Quarkus, in contrast, bets on build-time optimization. It assumes that by the time you build your application, you already know what it should look like. The build process crystallizes your wiring, configuration, and extension logic into generated code. The runtime then becomes lightweight, almost static. This philosophy removes flexibility at startup in exchange for predictability and speed.
The result is a classic trade-off between convenience and performance:
- Spring Boot maximizes flexibility, paying for it at runtime.
- Quarkus maximizes efficiency, paying for it at build time.
The Cold Start Factor
This trade-off matters most in how the frameworks handle cold starts.
In environments where services run for weeks or months—traditional VMs, bare metal servers, or even some containerized workloads—startup is a minor event. The cost is amortized across days of uptime. In these cases, Spring Boot’s extra seconds at launch are barely noticeable compared to the value of its mature ecosystem and ease of integration.
In serverless environments, scale-to-zero containers, or Kubernetes pods that autoscale aggressively, startup becomes a critical metric. Every second a pod spends initializing instead of serving requests translates to latency, cost, and potentially dropped traffic. Here, Quarkus’s lean runtime shines: because so much work was done at build time, the process wakes up almost instantly, whether as a JVM app or—more dramatically—as a native image.
Complexity Scales the Difference
Another key point: the gap widens as applications grow.
A minimalistic REST endpoint won’t stress Spring Boot’s classpath scanning or auto-configuration much. But as you pile on more beans, more starters, more cross-cutting features (security, transactions, messaging, ORM), the runtime overhead compounds. Quarkus, by pushing most of that work to build time, keeps startup costs closer to constant even as complexity increases.
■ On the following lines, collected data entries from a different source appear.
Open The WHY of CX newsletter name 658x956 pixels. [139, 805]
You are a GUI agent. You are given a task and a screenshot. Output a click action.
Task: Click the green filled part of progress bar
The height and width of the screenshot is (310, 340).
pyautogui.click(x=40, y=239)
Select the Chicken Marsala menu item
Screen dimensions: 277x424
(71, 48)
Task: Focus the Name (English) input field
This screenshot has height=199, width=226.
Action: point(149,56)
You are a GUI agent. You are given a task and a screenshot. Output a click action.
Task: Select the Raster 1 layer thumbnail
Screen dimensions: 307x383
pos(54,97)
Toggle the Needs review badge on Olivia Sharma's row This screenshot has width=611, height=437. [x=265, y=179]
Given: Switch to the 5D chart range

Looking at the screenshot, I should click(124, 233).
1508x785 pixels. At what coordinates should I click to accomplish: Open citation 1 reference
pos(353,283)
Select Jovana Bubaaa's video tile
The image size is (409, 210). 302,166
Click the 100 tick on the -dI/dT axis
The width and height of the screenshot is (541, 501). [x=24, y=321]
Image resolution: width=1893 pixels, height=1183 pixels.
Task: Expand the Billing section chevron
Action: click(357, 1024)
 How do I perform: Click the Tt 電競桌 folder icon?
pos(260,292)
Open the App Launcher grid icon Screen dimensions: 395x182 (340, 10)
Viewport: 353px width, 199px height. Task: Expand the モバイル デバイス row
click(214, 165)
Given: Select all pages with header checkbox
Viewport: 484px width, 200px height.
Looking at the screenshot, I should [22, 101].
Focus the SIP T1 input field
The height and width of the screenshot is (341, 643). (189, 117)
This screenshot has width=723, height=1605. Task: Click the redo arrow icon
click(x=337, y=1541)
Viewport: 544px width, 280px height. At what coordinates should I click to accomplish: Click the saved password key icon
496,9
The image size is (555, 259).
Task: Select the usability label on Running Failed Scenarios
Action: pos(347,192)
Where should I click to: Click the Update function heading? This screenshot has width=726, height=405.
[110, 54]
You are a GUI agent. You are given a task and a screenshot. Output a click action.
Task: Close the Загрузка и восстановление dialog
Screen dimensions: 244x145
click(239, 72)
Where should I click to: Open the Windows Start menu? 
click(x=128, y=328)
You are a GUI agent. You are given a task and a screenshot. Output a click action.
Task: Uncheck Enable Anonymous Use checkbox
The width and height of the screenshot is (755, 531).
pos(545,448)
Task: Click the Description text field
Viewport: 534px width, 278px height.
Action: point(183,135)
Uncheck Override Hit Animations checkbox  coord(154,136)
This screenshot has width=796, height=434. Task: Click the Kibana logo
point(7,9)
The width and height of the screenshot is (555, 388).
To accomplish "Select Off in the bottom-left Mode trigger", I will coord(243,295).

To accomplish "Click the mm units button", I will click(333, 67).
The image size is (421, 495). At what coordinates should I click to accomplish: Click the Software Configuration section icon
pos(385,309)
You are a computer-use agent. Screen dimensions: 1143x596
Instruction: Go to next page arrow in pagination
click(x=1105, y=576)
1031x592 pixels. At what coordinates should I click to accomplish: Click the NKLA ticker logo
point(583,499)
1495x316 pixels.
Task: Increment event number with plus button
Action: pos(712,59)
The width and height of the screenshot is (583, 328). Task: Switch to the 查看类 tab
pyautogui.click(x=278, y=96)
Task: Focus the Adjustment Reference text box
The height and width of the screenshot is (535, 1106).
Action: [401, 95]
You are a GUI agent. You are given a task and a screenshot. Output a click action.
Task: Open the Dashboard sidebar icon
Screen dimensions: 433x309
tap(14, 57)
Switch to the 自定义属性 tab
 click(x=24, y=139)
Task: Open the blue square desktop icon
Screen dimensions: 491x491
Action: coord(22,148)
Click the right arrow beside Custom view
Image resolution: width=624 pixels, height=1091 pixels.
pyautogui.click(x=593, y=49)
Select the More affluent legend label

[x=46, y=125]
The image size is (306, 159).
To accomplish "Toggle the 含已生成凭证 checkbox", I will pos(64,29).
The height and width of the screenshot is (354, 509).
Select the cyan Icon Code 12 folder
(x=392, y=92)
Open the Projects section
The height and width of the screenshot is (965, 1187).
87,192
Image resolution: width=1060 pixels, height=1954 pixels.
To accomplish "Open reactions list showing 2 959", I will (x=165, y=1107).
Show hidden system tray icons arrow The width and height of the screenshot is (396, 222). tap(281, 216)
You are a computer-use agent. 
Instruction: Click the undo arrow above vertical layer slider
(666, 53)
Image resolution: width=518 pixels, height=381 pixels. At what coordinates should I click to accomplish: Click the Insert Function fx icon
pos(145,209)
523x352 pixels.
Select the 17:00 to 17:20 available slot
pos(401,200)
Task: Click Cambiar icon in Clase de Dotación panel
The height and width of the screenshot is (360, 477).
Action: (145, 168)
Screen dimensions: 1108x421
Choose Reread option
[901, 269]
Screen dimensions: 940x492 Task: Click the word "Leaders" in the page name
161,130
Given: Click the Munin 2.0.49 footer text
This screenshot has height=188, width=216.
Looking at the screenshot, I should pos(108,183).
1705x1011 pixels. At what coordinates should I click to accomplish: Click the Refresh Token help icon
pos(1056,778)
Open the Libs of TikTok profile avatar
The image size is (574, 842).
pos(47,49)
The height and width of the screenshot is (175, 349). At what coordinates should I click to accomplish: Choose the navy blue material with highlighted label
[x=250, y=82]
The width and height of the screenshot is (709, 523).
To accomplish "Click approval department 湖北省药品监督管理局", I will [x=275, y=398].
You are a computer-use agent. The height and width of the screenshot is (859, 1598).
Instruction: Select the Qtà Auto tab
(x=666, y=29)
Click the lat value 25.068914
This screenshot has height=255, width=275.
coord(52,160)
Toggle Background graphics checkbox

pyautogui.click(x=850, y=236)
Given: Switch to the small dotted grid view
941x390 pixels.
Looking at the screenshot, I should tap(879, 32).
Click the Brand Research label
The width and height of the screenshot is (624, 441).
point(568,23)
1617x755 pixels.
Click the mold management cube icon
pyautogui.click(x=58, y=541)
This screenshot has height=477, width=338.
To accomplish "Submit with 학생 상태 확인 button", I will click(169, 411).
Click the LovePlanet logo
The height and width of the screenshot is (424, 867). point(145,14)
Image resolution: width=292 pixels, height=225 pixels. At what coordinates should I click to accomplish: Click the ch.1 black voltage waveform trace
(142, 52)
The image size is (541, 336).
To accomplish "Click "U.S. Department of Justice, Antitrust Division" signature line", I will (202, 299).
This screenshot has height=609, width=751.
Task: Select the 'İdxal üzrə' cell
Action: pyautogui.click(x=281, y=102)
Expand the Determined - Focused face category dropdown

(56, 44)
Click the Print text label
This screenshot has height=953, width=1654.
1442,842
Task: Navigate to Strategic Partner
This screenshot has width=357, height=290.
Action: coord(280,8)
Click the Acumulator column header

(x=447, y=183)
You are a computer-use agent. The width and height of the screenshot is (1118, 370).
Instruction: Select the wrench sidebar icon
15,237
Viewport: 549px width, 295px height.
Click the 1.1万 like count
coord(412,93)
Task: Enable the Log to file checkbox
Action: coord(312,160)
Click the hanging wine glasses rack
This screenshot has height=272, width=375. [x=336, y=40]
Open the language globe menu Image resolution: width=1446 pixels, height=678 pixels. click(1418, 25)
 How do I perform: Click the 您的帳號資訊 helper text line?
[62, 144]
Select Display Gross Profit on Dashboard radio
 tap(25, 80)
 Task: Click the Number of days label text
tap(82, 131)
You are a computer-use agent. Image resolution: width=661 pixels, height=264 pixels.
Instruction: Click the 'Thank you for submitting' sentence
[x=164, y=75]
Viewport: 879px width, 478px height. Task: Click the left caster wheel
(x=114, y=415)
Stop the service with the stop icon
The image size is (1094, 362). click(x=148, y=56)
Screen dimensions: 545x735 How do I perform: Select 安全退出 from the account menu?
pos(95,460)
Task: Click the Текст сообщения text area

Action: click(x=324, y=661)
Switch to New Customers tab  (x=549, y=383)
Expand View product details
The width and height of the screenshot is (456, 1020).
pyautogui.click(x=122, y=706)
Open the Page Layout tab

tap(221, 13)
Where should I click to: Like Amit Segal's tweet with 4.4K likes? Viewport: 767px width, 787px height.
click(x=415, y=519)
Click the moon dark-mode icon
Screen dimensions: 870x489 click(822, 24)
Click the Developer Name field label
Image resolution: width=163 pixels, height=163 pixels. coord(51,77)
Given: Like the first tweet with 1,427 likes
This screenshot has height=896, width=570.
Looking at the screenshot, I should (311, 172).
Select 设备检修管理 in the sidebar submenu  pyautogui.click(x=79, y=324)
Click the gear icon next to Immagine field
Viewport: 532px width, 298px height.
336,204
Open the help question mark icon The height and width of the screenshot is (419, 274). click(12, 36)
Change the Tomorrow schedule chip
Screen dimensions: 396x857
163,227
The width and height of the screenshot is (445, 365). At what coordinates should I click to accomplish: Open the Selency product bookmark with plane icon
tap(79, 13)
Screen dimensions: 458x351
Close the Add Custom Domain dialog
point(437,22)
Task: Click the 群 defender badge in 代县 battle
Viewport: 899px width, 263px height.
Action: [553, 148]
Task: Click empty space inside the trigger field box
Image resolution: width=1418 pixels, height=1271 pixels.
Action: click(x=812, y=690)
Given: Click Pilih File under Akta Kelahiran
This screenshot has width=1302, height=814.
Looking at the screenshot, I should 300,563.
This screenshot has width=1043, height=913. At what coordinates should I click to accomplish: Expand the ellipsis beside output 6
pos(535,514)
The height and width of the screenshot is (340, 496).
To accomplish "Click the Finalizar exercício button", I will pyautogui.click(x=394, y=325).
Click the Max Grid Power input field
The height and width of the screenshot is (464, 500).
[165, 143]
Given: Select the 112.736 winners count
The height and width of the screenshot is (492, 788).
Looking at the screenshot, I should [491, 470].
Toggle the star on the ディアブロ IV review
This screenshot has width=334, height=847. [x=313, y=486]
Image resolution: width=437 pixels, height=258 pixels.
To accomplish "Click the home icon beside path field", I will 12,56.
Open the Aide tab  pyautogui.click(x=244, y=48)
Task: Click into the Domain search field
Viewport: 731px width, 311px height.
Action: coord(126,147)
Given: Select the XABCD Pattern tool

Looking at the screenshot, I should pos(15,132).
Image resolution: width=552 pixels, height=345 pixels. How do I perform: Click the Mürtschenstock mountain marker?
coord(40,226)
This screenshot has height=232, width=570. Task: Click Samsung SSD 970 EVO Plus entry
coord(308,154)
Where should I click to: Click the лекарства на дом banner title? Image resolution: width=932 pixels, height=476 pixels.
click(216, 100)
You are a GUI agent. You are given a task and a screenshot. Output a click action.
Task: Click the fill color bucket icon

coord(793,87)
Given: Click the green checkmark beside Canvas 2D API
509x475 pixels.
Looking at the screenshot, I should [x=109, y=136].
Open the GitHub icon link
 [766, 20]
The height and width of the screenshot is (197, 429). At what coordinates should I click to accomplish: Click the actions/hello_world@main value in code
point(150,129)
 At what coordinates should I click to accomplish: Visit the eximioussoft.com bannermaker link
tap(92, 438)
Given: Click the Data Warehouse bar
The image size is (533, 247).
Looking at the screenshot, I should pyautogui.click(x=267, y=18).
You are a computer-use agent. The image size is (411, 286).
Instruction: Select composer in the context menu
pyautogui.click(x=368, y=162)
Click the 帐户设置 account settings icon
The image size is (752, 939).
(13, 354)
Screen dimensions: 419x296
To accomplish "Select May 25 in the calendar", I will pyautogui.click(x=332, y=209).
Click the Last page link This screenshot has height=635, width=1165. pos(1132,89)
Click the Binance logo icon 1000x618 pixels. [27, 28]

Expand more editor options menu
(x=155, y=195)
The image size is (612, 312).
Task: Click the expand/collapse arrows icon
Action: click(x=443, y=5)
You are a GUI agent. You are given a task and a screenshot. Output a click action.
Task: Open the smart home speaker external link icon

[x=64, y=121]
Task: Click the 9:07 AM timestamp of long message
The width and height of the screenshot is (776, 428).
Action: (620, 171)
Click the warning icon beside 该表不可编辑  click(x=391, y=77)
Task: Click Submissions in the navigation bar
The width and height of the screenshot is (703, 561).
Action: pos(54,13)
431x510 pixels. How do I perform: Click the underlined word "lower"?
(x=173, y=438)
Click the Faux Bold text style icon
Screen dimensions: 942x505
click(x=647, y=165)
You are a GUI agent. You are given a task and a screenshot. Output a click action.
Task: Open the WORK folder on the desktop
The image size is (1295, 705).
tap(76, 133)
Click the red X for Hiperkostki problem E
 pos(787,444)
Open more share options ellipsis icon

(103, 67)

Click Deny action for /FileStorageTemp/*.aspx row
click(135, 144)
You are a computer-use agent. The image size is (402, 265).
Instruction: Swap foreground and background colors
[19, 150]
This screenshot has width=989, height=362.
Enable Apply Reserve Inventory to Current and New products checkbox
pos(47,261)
This explains why side-by-side benchmarks of trivial apps don’t tell the full story. The frameworks may look equal in a “Hello World,” but diverge sharply in production-scale workloads.
The Bigger Picture
Ultimately, this is not about which framework is objectively faster. It’s about choosing the right tool for the environment you’re running in.
If you are building enterprise applications that live long lives in production, where startup time is irrelevant compared to developer productivity, Spring Boot remains the gold standard. Its ecosystem is unmatched, its tooling is mature, and its “just works” model saves countless hours of configuration.
If you are targeting serverless, microservices with scale-to-zero, or cost-sensitive cloud deployments, Quarkus offers clear advantages. Its build-time-first philosophy, alignment with GraalVM, and predictable startup behavior make it a natural fit for modern, elastic architectures.
Conclusion
The reason Spring Boot and Quarkus look similar in simple benchmarks is because those tests flatten the context. They don’t capture the philosophies that each framework embodies. Spring Boot optimizes for developer convenience at the cost of heavier startup. Quarkus optimizes for runtime efficiency by frontloading work at build time.
Neither approach is “better” in the abstract. Instead, each reflects a different answer to the same question: when should the framework pay the cost of being smart—at runtime, or at build time?
And in the end, that’s what explains the divergence: Spring Boot discovers itself anew each time it starts; Quarkus arrives pre-baked, ready to run.